DIRECTIONS FOR THIS TASK: From the records below, pick out and copy every line that contains the string "should". Case counts, so match only that exact capitalization.

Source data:
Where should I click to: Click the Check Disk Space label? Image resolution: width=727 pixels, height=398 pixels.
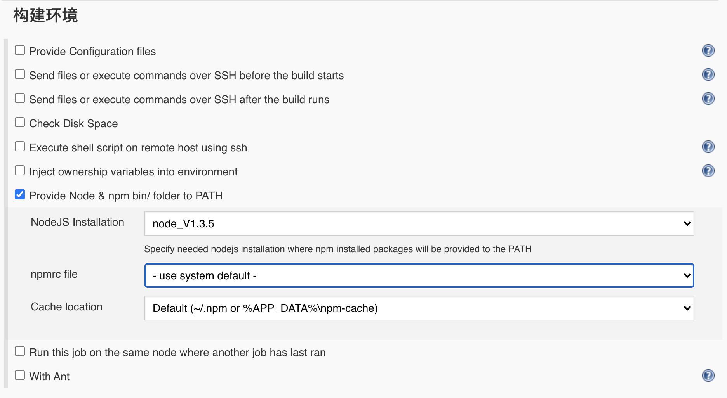(x=73, y=124)
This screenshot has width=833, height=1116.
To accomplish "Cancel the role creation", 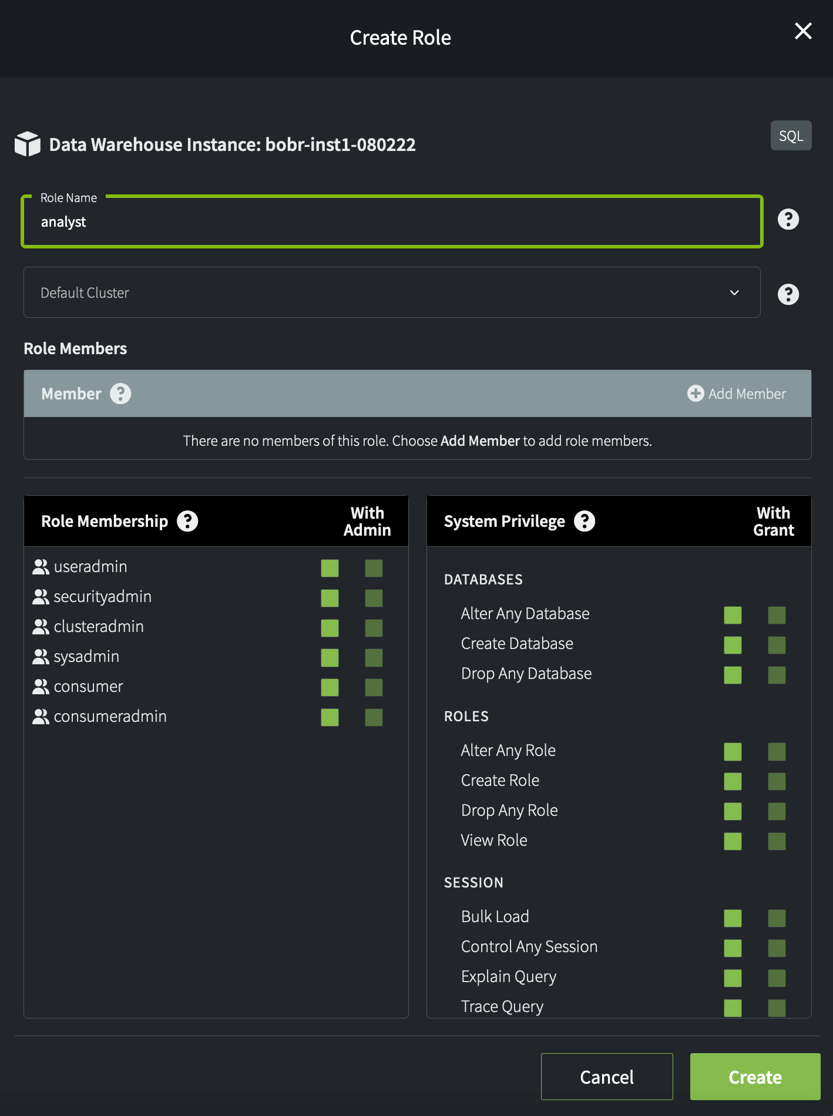I will [606, 1077].
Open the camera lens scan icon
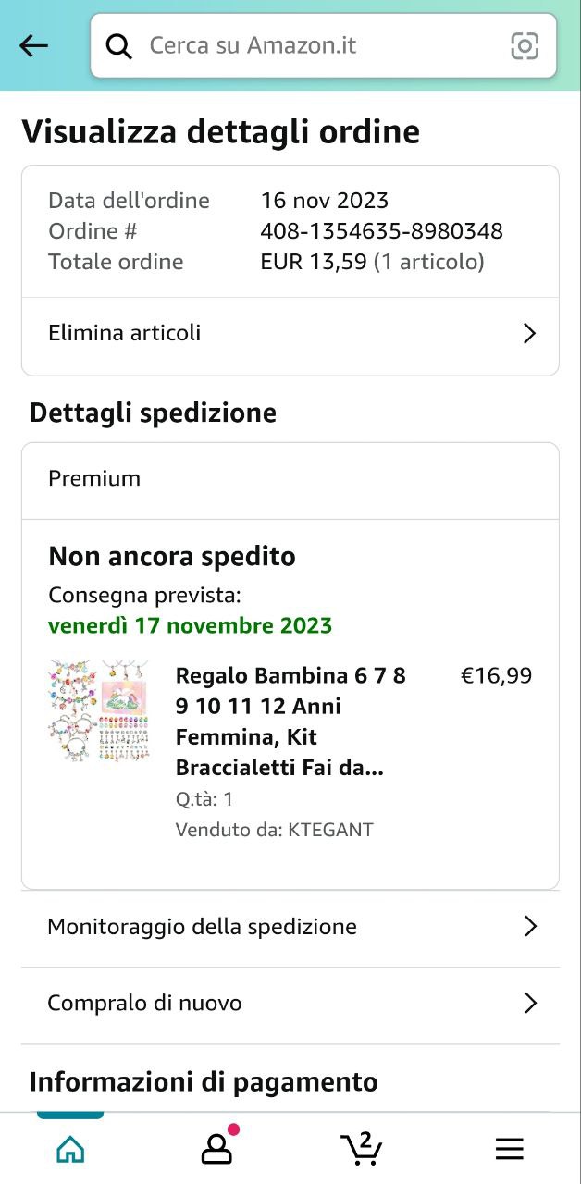 point(525,45)
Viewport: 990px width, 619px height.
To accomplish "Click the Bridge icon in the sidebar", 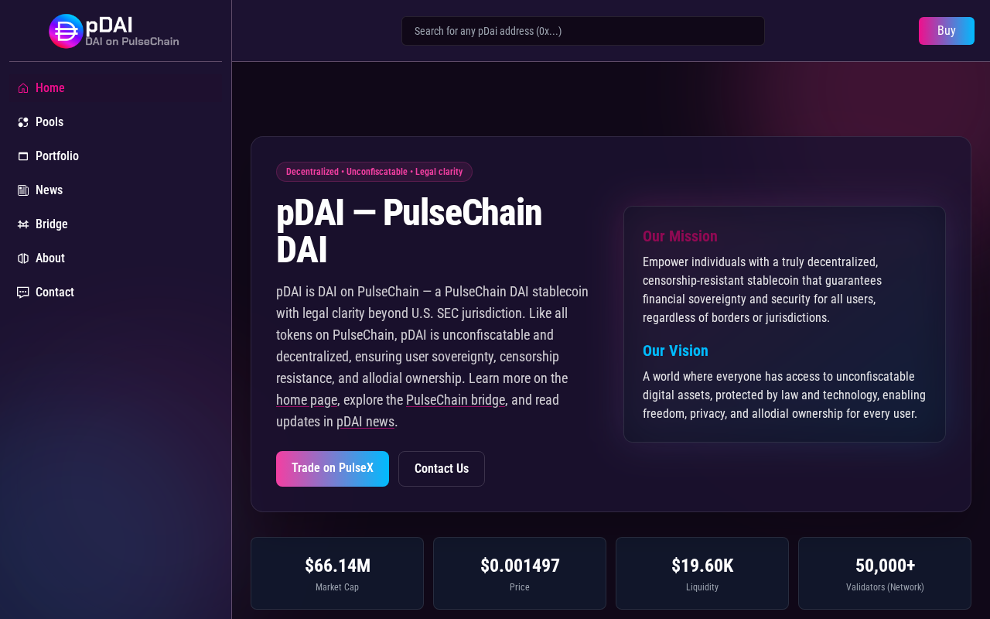I will 23,224.
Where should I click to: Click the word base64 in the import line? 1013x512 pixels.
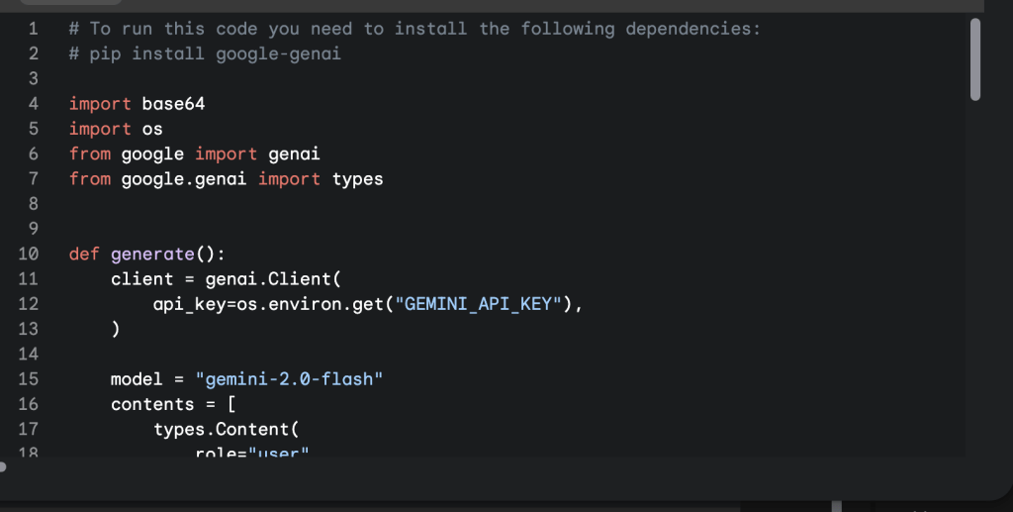(173, 104)
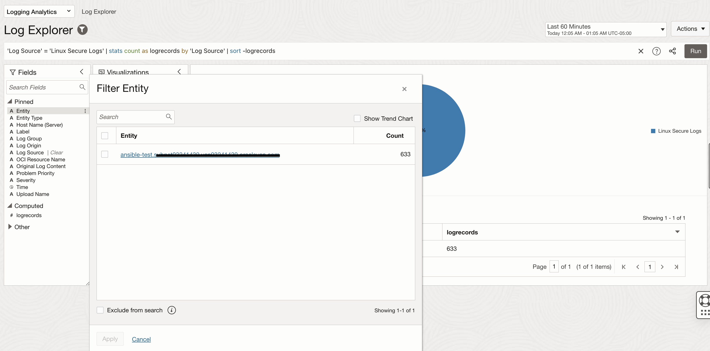Open the Actions menu
The height and width of the screenshot is (351, 710).
(x=690, y=29)
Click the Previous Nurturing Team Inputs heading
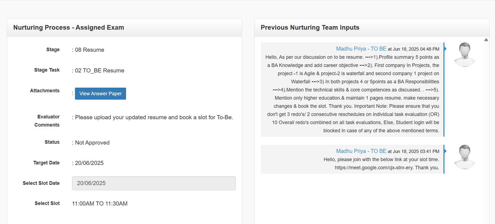The image size is (495, 224). pyautogui.click(x=310, y=27)
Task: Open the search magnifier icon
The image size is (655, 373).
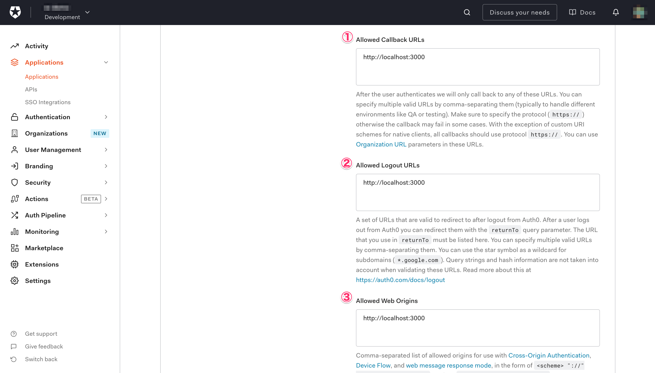Action: (x=467, y=12)
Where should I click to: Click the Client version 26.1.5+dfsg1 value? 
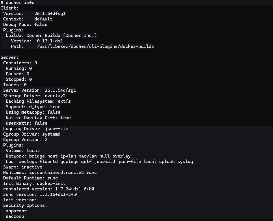(48, 14)
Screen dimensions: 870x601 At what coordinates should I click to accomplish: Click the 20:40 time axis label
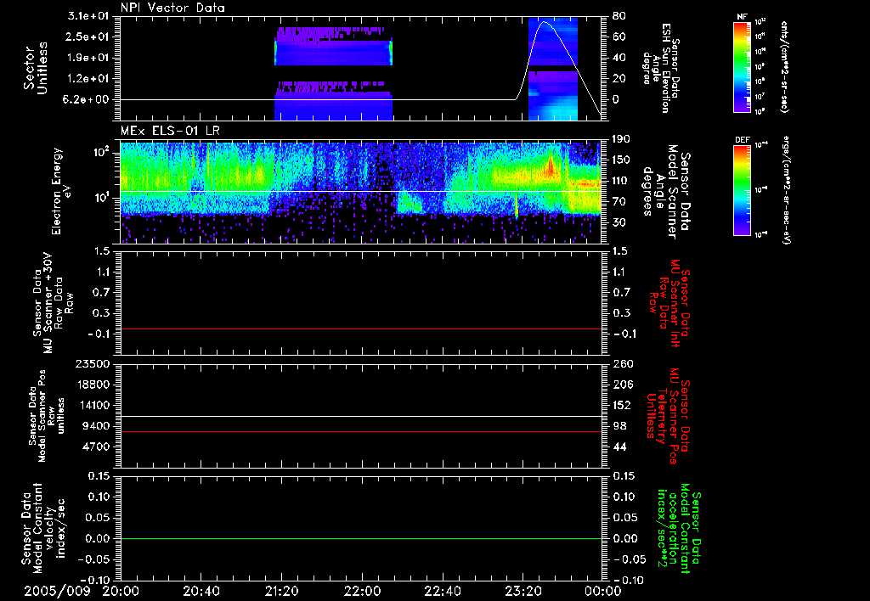202,591
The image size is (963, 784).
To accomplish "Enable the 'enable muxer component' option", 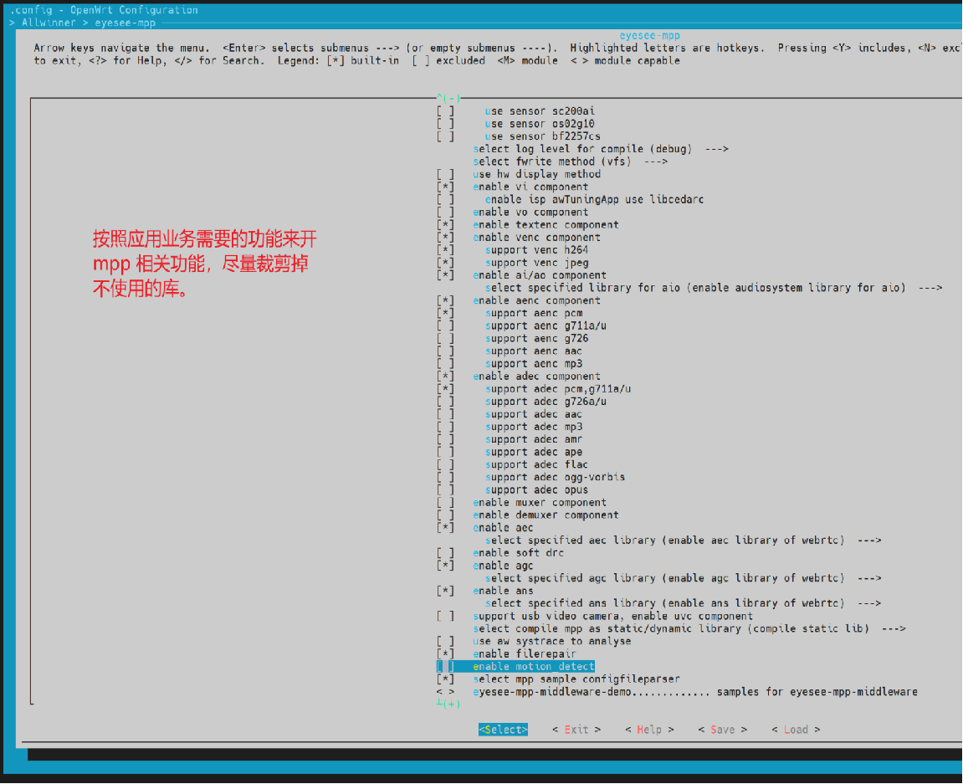I will (445, 503).
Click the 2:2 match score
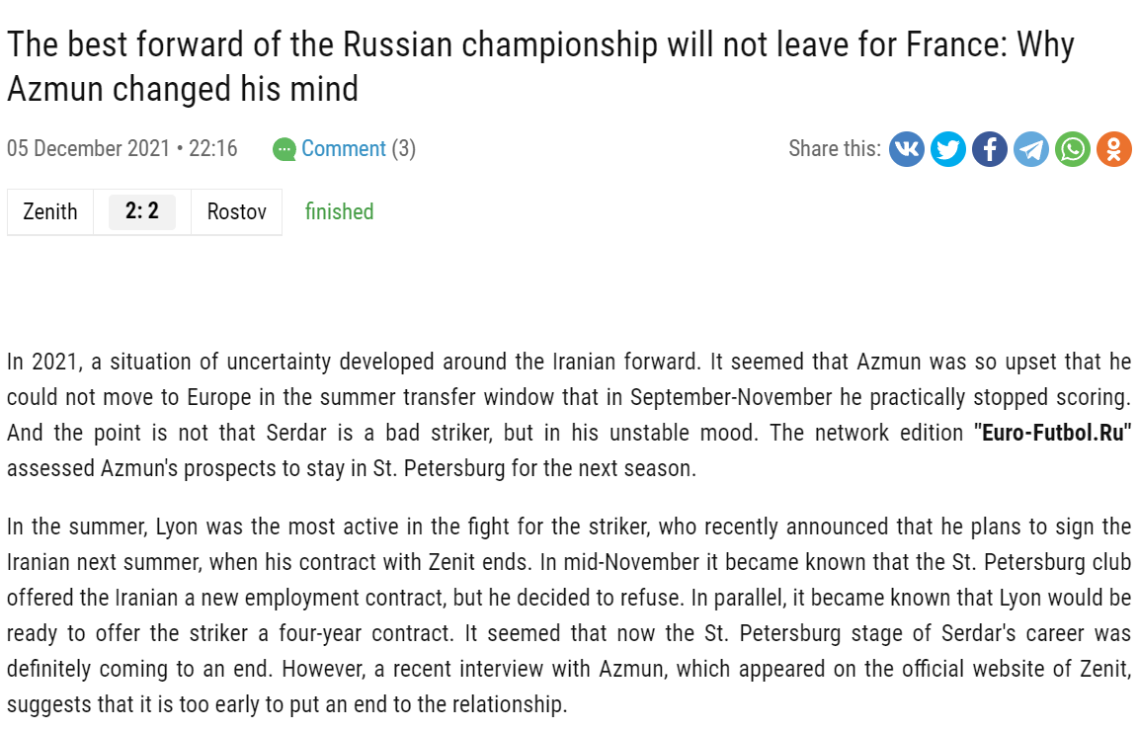1138x731 pixels. (x=142, y=212)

TASK SOLUTION:
Where should I click to: Click the Check Disk Space label? Image resolution: width=727 pixels, height=398 pixels.
Where should I click to: Click the word base64 in the import line? 1013x512 pixels.
Where should I click to: Click the Client version 26.1.5+dfsg1 value? 
Screen dimensions: 870x601 At what coordinates should I click to accomplish: Click the 20:40 time axis label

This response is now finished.